(Dataset entries)
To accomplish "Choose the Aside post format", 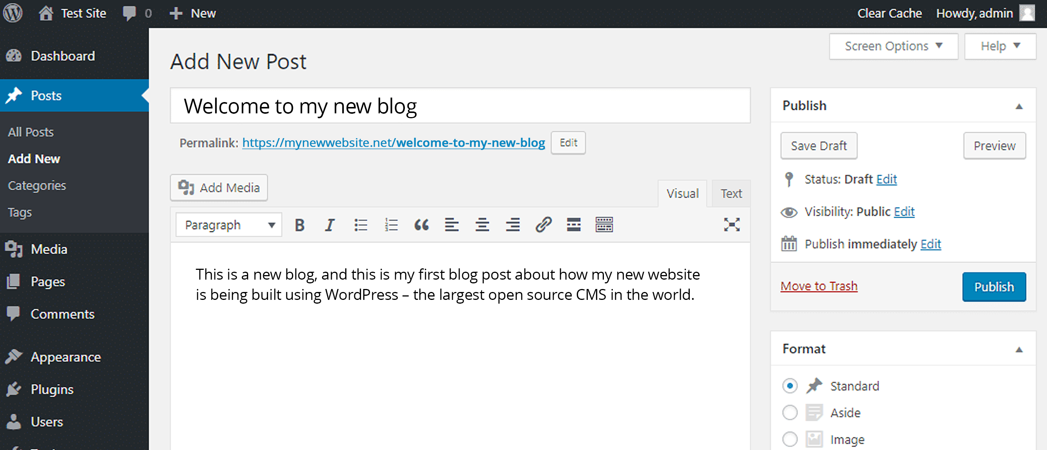I will coord(790,412).
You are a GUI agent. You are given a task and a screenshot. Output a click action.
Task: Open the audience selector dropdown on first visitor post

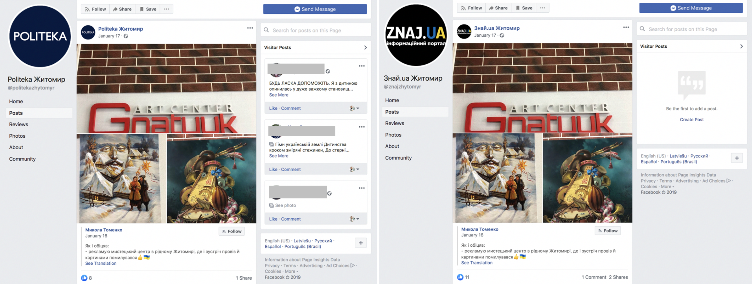pos(354,108)
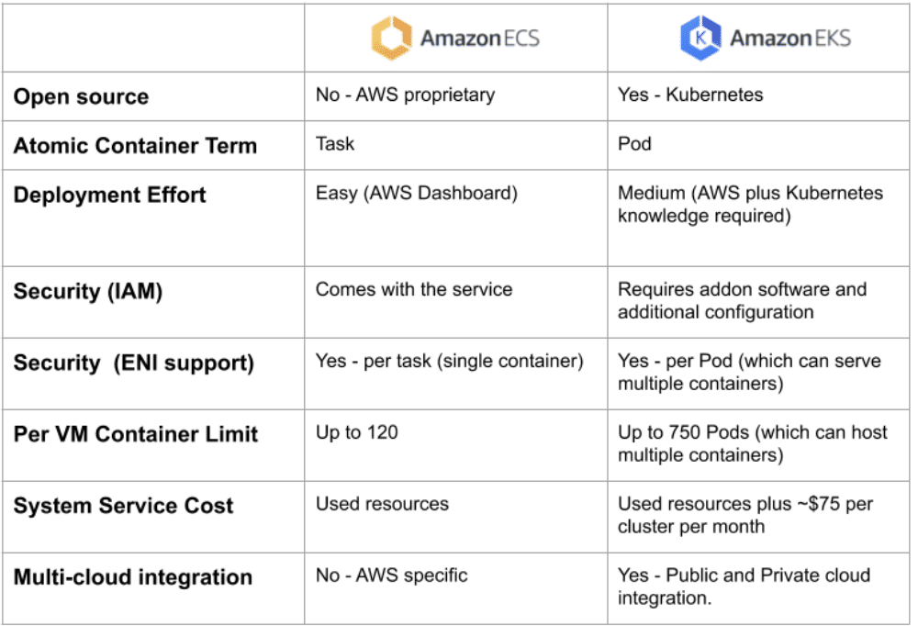Select the Security (ENI support) label

pyautogui.click(x=133, y=363)
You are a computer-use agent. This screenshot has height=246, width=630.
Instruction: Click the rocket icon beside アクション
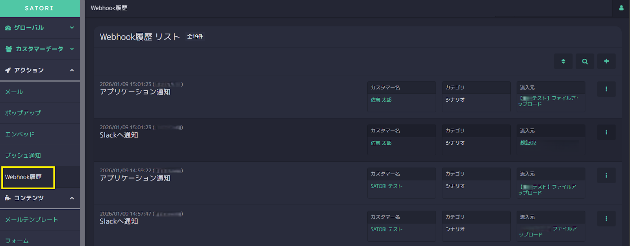click(x=8, y=70)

* [Assigned task]
Every picture stays out; reproduce exactly the lines from the one with "Instruction: Click the" through the last line of the data above.

* [Finished exercise]
Instruction: Click the rocket icon beside アクション
click(x=8, y=70)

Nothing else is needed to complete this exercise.